** Begin **
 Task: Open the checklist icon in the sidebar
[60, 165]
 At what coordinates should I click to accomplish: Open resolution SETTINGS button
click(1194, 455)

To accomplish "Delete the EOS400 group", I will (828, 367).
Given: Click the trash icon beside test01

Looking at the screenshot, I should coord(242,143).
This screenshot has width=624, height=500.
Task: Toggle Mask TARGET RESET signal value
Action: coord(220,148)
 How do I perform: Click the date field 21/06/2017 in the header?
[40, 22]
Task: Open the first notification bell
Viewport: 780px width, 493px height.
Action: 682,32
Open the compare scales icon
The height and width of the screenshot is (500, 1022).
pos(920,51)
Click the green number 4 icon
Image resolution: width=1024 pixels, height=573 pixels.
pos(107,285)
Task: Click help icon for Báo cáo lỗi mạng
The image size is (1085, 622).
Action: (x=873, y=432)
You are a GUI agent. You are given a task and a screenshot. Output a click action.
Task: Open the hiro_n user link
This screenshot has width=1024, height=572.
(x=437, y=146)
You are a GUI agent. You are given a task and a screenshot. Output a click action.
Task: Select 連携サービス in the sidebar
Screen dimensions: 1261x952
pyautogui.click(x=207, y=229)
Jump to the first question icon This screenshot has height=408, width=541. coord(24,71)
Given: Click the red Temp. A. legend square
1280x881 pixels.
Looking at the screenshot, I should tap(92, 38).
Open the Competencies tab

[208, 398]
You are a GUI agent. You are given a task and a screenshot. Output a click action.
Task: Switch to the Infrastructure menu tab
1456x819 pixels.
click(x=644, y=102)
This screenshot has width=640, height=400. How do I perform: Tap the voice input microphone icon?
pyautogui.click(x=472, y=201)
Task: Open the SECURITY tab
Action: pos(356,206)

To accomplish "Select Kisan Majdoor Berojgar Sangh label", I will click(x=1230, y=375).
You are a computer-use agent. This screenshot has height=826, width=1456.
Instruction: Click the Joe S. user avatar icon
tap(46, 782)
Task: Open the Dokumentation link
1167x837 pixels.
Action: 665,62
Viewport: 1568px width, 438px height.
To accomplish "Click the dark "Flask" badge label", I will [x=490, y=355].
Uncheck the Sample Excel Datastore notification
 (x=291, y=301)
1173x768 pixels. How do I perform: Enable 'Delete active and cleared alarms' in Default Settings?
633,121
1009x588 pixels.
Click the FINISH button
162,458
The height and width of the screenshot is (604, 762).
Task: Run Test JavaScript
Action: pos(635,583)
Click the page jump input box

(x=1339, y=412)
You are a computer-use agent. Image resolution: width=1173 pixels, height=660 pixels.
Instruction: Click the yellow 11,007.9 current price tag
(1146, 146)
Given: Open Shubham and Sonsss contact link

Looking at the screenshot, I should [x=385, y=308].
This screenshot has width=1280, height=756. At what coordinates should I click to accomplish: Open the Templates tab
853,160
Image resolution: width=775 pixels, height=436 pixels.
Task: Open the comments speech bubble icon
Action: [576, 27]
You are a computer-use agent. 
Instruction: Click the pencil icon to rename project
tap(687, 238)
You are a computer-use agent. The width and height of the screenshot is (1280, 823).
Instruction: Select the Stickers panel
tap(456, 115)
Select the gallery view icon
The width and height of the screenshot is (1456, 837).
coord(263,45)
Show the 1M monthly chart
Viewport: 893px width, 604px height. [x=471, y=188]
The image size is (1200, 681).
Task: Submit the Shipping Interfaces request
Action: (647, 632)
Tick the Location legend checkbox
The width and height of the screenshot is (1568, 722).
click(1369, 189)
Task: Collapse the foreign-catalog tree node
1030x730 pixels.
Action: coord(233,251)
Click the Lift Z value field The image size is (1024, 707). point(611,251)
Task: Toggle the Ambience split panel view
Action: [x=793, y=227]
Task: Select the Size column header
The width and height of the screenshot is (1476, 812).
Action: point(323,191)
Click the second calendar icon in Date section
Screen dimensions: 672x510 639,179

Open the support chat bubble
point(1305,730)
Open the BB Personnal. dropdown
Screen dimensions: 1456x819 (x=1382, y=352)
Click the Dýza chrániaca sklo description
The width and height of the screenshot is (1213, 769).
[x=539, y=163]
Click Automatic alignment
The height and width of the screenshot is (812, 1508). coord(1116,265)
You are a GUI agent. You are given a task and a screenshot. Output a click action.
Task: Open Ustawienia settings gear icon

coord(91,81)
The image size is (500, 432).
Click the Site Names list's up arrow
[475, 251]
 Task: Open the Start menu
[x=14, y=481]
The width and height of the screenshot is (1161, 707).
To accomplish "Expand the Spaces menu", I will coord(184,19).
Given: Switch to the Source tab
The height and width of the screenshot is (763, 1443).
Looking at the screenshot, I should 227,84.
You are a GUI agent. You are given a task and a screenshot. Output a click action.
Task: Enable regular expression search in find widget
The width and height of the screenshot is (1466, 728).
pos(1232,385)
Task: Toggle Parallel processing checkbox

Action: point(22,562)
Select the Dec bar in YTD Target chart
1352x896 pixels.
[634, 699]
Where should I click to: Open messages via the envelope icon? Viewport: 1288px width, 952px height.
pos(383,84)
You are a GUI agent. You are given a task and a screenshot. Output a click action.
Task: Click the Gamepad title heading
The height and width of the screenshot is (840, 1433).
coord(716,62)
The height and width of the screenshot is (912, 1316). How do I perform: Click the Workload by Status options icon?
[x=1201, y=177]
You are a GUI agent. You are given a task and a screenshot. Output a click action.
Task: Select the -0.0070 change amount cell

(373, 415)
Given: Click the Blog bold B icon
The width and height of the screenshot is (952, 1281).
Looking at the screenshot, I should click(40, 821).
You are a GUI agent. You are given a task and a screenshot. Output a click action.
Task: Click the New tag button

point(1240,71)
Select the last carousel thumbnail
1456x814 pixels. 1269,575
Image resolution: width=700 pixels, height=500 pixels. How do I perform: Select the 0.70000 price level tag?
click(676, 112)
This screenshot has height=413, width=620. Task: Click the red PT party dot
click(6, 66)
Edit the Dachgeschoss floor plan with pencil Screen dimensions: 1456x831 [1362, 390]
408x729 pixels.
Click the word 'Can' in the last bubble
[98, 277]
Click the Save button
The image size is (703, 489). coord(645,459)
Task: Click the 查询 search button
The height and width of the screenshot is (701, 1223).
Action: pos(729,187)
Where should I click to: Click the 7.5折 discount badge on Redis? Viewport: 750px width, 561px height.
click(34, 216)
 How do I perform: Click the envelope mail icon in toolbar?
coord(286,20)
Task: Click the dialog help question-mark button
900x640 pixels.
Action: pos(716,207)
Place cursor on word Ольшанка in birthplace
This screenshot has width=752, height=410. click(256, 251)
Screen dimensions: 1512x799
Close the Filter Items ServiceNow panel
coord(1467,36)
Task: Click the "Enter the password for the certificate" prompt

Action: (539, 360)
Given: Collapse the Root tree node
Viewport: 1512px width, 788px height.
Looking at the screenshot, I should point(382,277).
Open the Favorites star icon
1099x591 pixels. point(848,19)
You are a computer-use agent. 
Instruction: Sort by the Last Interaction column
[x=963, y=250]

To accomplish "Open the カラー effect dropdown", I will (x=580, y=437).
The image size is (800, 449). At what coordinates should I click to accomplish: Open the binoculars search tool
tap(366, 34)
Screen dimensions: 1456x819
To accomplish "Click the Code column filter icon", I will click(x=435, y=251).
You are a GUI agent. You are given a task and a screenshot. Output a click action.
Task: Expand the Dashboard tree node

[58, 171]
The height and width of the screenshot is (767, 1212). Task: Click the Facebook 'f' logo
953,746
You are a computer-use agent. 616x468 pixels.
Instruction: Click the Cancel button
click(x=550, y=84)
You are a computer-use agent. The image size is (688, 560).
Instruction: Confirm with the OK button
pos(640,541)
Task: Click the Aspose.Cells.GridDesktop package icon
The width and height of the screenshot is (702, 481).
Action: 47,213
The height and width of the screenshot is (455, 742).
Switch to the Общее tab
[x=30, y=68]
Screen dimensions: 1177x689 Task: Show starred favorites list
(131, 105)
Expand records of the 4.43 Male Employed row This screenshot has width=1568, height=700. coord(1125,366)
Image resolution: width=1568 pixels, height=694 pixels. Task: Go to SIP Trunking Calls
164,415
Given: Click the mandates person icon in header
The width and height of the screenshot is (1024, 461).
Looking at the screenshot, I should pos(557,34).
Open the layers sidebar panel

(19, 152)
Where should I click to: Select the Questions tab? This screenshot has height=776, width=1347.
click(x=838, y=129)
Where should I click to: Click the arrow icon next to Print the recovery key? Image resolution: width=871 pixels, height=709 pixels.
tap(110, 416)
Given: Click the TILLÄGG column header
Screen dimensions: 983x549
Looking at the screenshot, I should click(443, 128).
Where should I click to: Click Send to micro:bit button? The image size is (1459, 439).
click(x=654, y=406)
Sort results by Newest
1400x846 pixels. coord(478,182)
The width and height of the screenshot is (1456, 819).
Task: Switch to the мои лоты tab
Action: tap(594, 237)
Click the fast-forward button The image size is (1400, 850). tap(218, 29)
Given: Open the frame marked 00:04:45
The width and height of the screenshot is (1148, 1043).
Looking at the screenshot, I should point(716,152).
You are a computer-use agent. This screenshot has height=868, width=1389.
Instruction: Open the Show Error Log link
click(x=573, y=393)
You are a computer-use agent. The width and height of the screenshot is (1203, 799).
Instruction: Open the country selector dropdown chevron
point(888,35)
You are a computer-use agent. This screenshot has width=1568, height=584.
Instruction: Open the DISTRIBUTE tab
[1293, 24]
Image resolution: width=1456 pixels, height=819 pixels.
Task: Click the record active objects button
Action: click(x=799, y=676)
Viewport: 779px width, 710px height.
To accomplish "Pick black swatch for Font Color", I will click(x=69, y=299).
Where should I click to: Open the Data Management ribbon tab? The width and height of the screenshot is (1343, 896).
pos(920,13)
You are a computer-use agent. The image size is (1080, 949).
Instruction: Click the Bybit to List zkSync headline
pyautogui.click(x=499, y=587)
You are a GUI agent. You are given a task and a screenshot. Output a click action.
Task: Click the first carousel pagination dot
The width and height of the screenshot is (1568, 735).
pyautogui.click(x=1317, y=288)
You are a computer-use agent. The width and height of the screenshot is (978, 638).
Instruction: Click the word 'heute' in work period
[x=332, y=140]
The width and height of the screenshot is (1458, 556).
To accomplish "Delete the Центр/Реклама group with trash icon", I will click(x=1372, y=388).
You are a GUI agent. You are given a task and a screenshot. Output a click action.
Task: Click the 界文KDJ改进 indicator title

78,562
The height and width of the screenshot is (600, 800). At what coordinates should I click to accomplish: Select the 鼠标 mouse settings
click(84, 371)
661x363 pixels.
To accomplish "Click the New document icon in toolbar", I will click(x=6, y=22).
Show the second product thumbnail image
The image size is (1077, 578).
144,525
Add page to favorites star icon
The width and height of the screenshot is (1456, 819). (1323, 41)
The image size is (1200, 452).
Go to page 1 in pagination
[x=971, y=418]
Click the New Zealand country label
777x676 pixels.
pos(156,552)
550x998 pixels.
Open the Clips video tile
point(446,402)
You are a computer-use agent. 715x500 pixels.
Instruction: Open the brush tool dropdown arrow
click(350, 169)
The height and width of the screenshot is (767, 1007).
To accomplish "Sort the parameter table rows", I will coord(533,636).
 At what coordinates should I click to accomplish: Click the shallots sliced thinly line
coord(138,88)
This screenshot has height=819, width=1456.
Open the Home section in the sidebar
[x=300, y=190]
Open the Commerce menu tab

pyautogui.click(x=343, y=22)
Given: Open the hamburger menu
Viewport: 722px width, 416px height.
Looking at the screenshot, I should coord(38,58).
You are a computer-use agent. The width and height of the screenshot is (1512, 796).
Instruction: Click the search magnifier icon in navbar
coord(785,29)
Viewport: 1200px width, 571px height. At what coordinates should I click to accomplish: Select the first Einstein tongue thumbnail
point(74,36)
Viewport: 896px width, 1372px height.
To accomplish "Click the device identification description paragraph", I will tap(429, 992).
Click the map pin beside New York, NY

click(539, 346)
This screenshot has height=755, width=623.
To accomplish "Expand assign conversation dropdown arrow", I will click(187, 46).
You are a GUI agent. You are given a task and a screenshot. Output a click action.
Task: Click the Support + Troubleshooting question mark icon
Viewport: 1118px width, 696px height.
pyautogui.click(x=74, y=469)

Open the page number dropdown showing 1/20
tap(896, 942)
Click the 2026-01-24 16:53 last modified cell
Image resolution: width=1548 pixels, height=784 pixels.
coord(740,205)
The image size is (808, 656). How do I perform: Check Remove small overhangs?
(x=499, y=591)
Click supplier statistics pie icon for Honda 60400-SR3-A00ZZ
** End **
- Aim -
Reproduce the records starting at the line containing "You are a computer-use agent. The image size is (688, 560)." and ending at the line containing "[x=30, y=68]", both included, with the requests unchanged. Scale every click coordinate in the answers by 2.35, rounding to whole numbers with halves rounded up.

- Problem solution -
You are a computer-use agent. The image size is (688, 560).
Instruction: Confirm with the OK button
pos(1504,1271)
Task: Click the Aspose.Cells.GridDesktop package icon
The width and height of the screenshot is (702, 481).
Action: 110,501
The height and width of the screenshot is (455, 742).
Switch to the Общее tab
[x=71, y=160]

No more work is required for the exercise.